Universal Serial Bus (USB) is a widely-used connectivity standard for pluggable devices on your computer and other electronic devices. In the 21st century, many speeds and variations of a USB connector can be seen. We have different types of USB connectors (interfaces) and then comes their performance-defining nomenclatures, like 2.0, 3.0, 3.2, etc.
In this post, we are going to discuss how to identify if your device supports a USB 3.2 connection. But before we do, let us dig a little deeper into the naming conventions of these confusing USB connection types and how one is better than the other.
Table of contents
USB Interface Types
Let us start with the USB interface types. Interfaces, also referred to as connectors or form factors, define the shape of the head of a USB cable. The image below will help you understand these types.
Each of these interfaces defines the performance capabilities of the connection. This is discussed in detail further down the post.
As you may have noticed in the world around you, devices now have Type-C connections, including laptops. This is because Type-C connections support faster data transfer rates, as opposed to the old Type-A connections.
Let us now discuss the performance nomenclatures of these USB interfaces.
USB Data Transfer Nomenclature
The numbers you see in front of a USB connection type, such as 3.0 or 3.2, define its performance capabilities.
USB Implementers Forum (USB-IF) is a non-profit organization responsible for naming and maintaining USB standard developments since the release of USB 3.0 back in 2008. This organization has named the different USB types according to their data transfer speeds. The table below describes the different USB types with their transfer rates and supported interface types.
The table above gives complete details on what to expect out of which kind of USB connection type. The logos you see can usually be found alongside the respective USB port on your computer to indicate its type.
Note that USB-IF introduces the names for data transfer speeds as follows:
- Superspeed = 5 Gbps
- Superspeed Plus = 10 Gbps
You may still see them at some places, but these never really caught on in the real world.
Moreover, there is a concept of “lanes” in each of these connector types that significantly affects the transfer rates of each. However, we will not discuss them in detail in this post.
Let us now continue to see how to check which USB connection type you have available on your PC.
How to Check Which USB Connection Type is Supported
Apart from the form factor of the USB port on your PC, USB ports are now also color-coded, which makes it easier to identify which type of port it is. The details of each color are described in the table.
|Port||Color||Interface Type||USB Specification|
|USB 3.2 Gen 1×1|
|Red||USB A||USB 3.2 Gen 2×1|
|Yellow||USB A||USB 2.0|
|Orange||USB A||USB 3.0|
Using this table, you can now identify which type of USB ports are on your PC. Here is an example of a USB 3.0 port on our PC:
Another way to know which USB port is available on your computer, you can check out the logo beside the port, and cross-reference it from the logos given in the table above.
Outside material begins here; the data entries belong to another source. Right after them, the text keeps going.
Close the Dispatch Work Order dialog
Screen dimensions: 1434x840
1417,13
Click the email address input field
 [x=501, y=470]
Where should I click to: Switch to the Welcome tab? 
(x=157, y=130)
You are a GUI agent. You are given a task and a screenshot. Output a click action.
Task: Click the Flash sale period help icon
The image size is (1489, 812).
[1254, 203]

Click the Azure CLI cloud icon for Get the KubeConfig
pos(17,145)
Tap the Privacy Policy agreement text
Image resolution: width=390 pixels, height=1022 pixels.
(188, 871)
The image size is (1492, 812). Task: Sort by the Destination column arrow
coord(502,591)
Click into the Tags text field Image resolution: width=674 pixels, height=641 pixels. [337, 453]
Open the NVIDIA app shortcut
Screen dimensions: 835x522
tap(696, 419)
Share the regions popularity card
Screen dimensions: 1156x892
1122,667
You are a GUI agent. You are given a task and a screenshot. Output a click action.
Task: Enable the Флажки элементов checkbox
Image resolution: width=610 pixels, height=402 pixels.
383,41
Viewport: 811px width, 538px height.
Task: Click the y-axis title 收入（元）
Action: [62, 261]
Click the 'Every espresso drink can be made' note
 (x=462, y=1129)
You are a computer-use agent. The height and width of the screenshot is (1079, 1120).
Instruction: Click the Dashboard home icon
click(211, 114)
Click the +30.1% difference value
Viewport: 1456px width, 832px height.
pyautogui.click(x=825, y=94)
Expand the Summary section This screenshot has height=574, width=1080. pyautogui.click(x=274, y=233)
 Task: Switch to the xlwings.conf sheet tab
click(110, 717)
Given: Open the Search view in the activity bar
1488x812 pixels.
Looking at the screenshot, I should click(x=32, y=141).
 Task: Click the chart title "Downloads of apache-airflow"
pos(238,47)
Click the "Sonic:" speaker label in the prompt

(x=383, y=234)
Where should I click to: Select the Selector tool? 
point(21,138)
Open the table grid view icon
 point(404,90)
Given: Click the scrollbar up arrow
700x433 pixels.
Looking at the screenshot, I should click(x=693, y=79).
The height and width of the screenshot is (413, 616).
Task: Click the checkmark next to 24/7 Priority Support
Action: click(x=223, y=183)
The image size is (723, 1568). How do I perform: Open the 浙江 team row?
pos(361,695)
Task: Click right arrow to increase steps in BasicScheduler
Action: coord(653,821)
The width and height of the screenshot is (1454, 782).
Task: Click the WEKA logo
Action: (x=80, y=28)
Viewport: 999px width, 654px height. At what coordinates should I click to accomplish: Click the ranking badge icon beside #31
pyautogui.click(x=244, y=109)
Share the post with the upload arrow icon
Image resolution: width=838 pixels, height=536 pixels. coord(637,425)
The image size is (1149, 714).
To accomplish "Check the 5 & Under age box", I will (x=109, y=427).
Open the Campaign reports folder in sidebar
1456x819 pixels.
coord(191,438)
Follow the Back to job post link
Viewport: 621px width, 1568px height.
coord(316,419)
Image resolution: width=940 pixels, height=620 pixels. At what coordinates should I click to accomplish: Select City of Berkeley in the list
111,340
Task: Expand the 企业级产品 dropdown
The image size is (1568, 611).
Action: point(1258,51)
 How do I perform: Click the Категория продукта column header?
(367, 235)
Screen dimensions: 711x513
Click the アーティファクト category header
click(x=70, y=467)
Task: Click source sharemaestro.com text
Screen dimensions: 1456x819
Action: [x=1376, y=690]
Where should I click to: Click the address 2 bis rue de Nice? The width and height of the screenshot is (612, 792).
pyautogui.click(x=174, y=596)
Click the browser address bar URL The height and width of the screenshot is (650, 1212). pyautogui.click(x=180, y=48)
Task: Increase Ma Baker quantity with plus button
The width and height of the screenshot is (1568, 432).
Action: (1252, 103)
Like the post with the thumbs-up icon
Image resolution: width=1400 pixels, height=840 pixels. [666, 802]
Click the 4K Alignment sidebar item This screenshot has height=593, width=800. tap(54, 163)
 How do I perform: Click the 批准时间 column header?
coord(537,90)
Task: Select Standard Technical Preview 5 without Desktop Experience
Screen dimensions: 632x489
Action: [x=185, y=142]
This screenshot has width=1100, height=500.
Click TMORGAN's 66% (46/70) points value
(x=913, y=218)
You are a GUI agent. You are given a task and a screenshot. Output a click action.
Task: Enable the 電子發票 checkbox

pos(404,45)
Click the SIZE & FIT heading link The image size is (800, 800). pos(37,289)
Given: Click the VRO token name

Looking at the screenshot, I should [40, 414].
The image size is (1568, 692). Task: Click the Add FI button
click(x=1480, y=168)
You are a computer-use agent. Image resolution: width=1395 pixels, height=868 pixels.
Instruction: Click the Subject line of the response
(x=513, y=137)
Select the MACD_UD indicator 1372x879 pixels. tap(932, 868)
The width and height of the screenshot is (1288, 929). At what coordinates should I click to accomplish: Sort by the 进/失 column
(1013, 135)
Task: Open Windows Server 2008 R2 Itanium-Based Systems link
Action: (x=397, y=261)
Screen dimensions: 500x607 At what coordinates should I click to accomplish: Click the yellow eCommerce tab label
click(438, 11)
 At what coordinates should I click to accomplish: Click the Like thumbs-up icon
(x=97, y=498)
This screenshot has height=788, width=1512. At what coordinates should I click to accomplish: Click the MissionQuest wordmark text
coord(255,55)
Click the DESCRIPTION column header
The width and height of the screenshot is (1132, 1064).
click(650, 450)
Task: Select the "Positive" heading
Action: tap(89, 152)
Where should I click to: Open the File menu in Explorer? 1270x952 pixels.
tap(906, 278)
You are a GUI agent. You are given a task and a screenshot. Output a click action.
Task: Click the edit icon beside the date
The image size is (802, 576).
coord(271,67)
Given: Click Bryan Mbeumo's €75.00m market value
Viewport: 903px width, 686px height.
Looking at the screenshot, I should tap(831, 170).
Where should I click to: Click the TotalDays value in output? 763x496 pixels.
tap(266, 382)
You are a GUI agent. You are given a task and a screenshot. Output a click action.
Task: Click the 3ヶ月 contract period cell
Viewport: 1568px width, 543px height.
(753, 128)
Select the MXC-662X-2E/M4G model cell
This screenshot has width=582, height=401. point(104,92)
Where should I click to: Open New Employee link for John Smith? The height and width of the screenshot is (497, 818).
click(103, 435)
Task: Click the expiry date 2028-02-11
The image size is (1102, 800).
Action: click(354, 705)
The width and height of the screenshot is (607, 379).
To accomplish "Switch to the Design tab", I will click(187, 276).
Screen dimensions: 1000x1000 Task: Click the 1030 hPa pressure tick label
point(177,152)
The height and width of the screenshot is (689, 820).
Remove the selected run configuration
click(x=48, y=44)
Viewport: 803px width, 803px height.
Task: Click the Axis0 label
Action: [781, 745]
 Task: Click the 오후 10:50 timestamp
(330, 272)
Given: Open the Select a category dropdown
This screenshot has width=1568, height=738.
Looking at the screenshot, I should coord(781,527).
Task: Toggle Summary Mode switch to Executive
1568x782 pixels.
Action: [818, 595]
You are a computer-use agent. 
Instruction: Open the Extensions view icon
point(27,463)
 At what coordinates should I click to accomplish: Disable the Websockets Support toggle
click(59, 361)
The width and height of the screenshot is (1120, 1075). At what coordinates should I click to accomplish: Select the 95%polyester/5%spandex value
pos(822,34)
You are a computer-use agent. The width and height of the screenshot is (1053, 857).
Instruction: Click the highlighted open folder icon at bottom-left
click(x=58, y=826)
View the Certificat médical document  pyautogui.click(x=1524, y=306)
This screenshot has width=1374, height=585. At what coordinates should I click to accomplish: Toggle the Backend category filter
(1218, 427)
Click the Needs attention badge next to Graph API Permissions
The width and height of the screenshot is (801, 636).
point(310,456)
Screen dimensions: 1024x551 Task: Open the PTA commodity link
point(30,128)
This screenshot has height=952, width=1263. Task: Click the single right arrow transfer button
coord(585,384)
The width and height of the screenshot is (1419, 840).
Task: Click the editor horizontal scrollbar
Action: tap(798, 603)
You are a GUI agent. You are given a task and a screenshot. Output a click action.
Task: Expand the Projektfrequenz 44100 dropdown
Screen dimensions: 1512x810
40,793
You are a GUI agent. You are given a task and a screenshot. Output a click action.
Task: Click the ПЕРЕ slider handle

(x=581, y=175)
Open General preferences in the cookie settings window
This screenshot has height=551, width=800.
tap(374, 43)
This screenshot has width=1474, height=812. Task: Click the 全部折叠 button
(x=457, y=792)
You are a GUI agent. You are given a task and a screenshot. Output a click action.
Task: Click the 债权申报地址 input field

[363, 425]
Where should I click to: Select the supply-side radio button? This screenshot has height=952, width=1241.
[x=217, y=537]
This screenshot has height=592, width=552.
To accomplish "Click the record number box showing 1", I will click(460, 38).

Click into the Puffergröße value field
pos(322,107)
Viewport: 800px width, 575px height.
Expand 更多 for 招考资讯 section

Look for the logo on your PC above, below, or either side of the USB port.
From Device Manager
The Device Manager in Windows also lists the type of USB port on your system’s motherboard. Follow the steps below to check which USB port is there on your PC:
- Open the Device Manager by typing in devmgmt.msc in the Run dialog box.
- Expand “Universal Serial Bus controllers.” Here, you will find the name of the USB interface type on your computer.
From the Manufacturer’s Website
Another quick method to determine which USB connections are available on your motherboard is by checking the manufacturer’s website. The user manual for your motherboard lists all the characteristics, including the ports and their details.
Simply check your motherboard details and perform a quick online search to see what type of USB connections are available.
All these different types of USB connectors can become confusing for the average user. We certainly hope this guide will help you determine which USB ports are on your PC so that you can use the appropriate hardware and get the most out of it.
At the time of writing this post, USB 4 is currently not available in the market for private users, as only a handful of motherboards support this technology. But we anticipate it will catch on quickly soon, because “time is money,” and time is what we are short of in this busy world.